11 de marzo de 2019

El ave fénix


Autor: Álvaro Correa

El mito del ave fénix fue asimilado por la mayoría de las culturas antiguas. Sorprende incluso que, según la mitología, haya encontrado un lugar en el Edén primigenio, siendo el único ser que supuestamente no probó la fruta del bien y del mal.

Fue premiada con el don de la inmortalidad al haber observado el precepto divino. Se trata de un ave única que posee una fuerza increíble, el don de la sabiduría atesorada en los jardines del Edén y cuyas lágrimas son curativas.

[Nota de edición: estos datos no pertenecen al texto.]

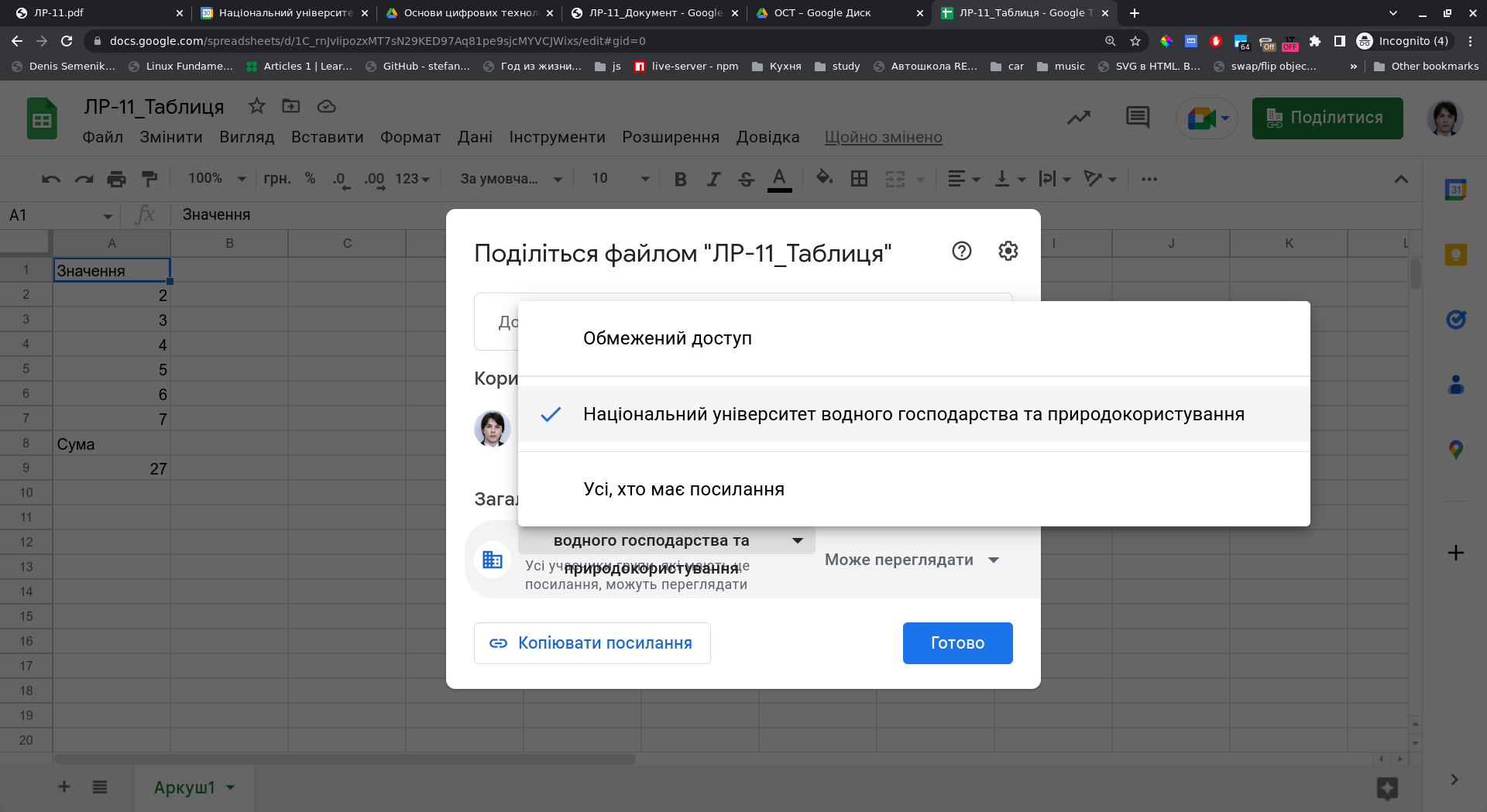The image size is (1487, 812).
Task: Click Копіювати посилання button
Action: (592, 642)
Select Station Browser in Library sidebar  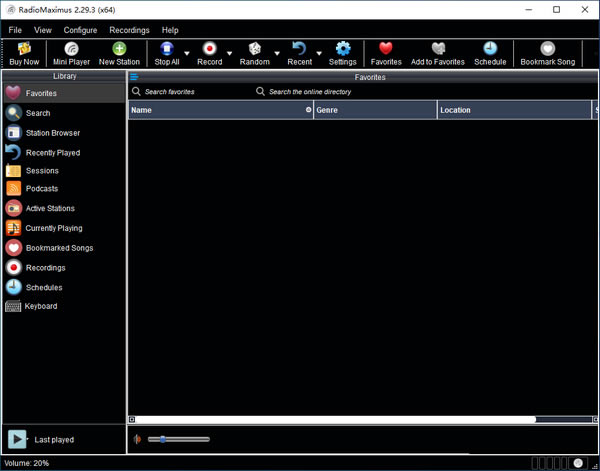[x=53, y=133]

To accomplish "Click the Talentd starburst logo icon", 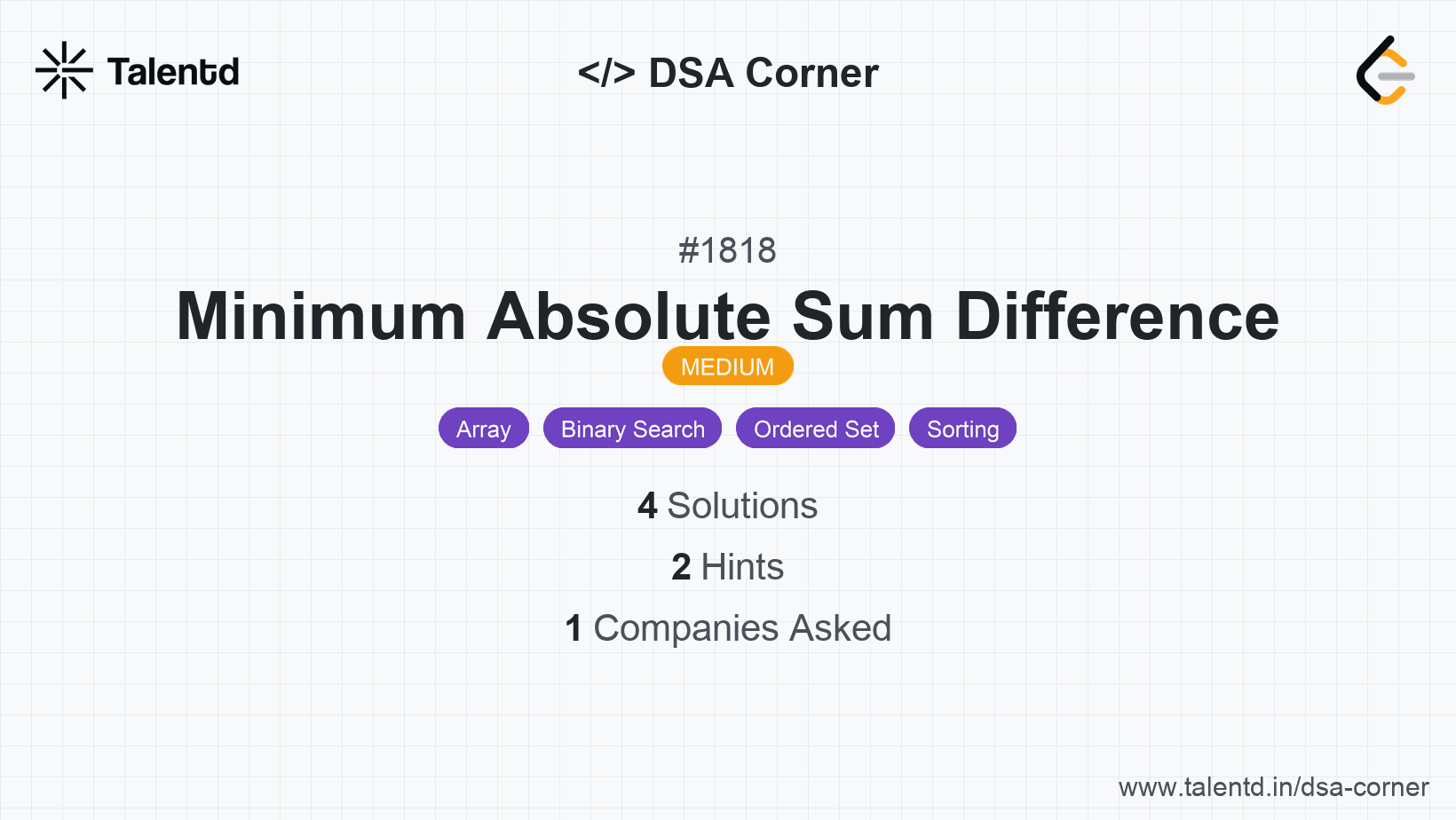I will coord(64,70).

Esta ave mitológica asumió diversos nombres en las culturas antiguas: la china (el Fêng-Huang), la japonesa (el Ho-oo), la rusa (el Pájaro de Fuego), la egipcia (el Benu), la hindú (el Garuda), los indios de norteamérica (el Yel), y los aztecas, mayas y toltecas (el Quetzal).

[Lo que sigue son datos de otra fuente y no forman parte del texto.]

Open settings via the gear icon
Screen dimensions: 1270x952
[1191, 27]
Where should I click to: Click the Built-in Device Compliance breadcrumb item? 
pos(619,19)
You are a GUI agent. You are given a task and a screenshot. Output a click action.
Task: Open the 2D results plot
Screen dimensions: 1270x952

Según el poeta latino Ovidio, “cuando el Fénix ve llegar su final, construye un nido especial con ramas de roble y lo rellena con canela, nardos y mirra, en lo alto de una palmera. Allí se sitúa y, entonando la más sublime de sus melodías, expira. A los tres días, de sus propias cenizas, surge un nuevo Fénix y, cuando es lo suficientemente fuerte, lleva el nido a Heliópolis, en Egipto, y lo deposita en el Templo del Sol”.

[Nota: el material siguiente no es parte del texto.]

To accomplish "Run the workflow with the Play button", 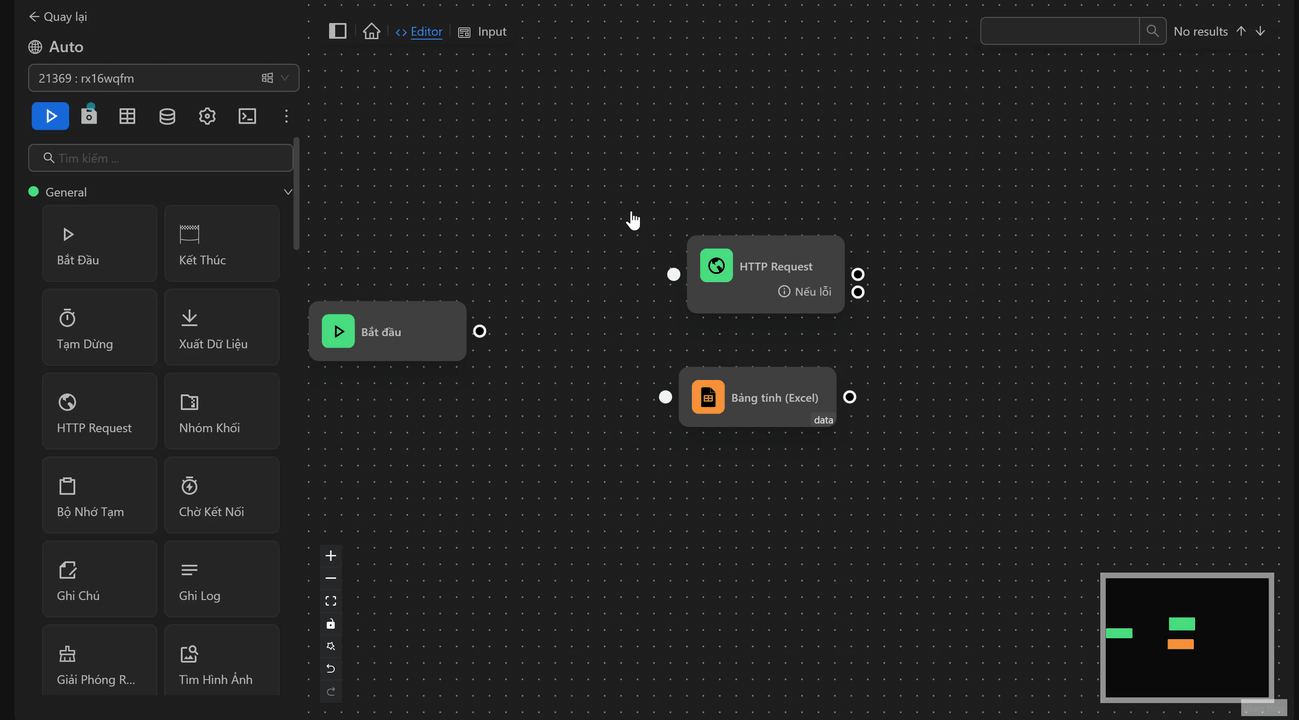I will tap(50, 116).
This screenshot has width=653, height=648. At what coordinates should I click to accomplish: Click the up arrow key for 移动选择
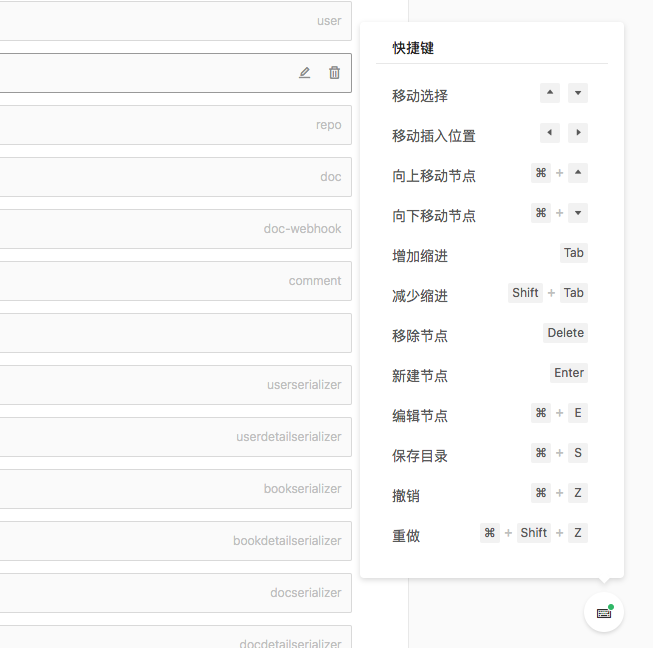[x=550, y=93]
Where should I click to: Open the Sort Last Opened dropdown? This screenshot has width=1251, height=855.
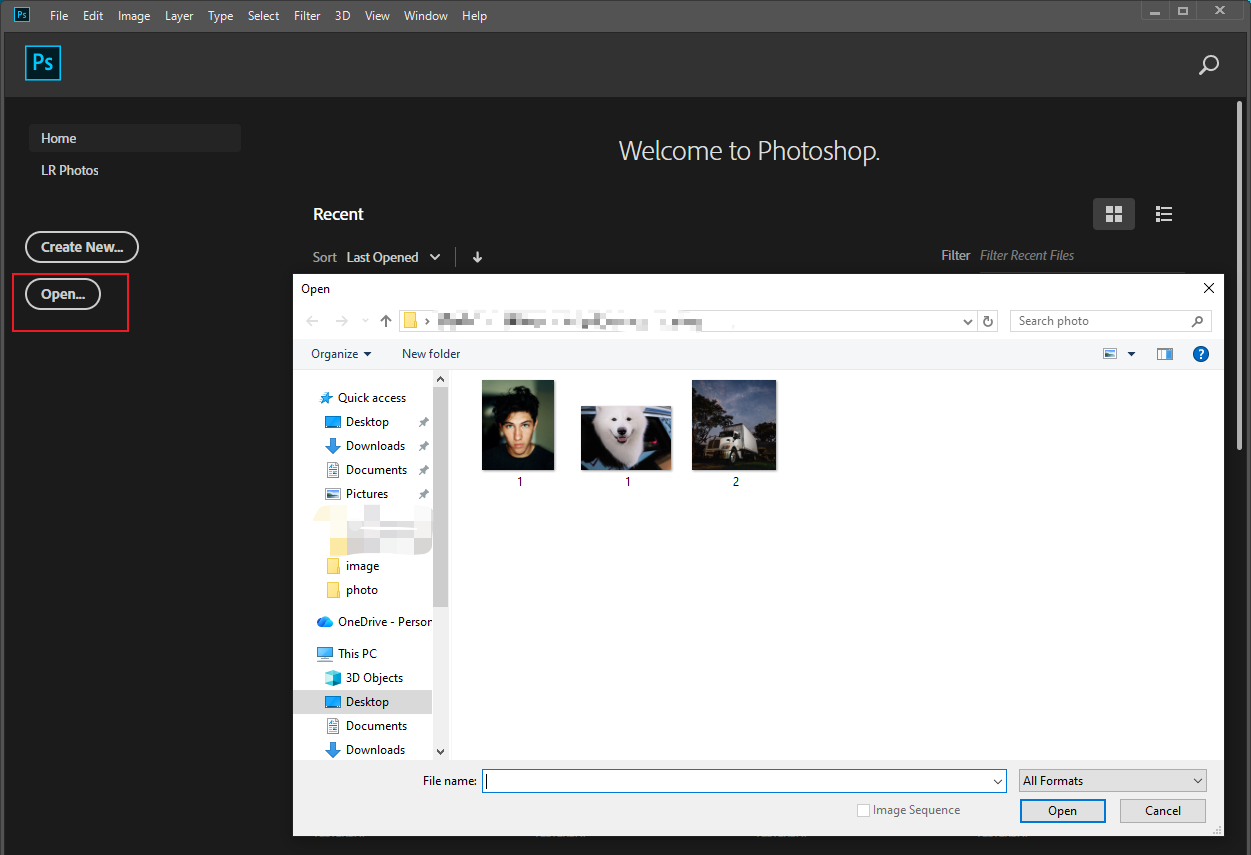tap(393, 256)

Sin duda que, aunque se nos escapen de las manos los pormenores del relato mitológico, sin embargo sí hemos acogido la feliz moraleja de la necesidad que tiene el hombre de resurgir de sus propias cenizas.

En términos inmediatos se trataría de levantarse de los propios errores o fracasos y de las adversidades o zancadillas ajenas. En término último, aferrando la esperanza cristiana, nos referimos al resurgir a la vida eterna con Jesucristo, vencedor del mal y de la muerte.

Bajo esta doble perspectiva nuestra historia personal escribe hermosos capítulos de superación personal, de ánimos recobrados, de nuevos propósitos mientras caminamos en esta vida sorteando toda clase de obstáculos.

El corazón apunta siempre hacia el cielo, donde reside la promesa de nuestra fe y esperanza, mientras los pies tocan un suelo cambiante, incierto y abierto al riego de nuestro sudor.

¡Qué hermoso es poder resurgir de las propias cenizas! La gracia de Dios nos da la vida y el gozo para llegar a la bienaventurada plenitud.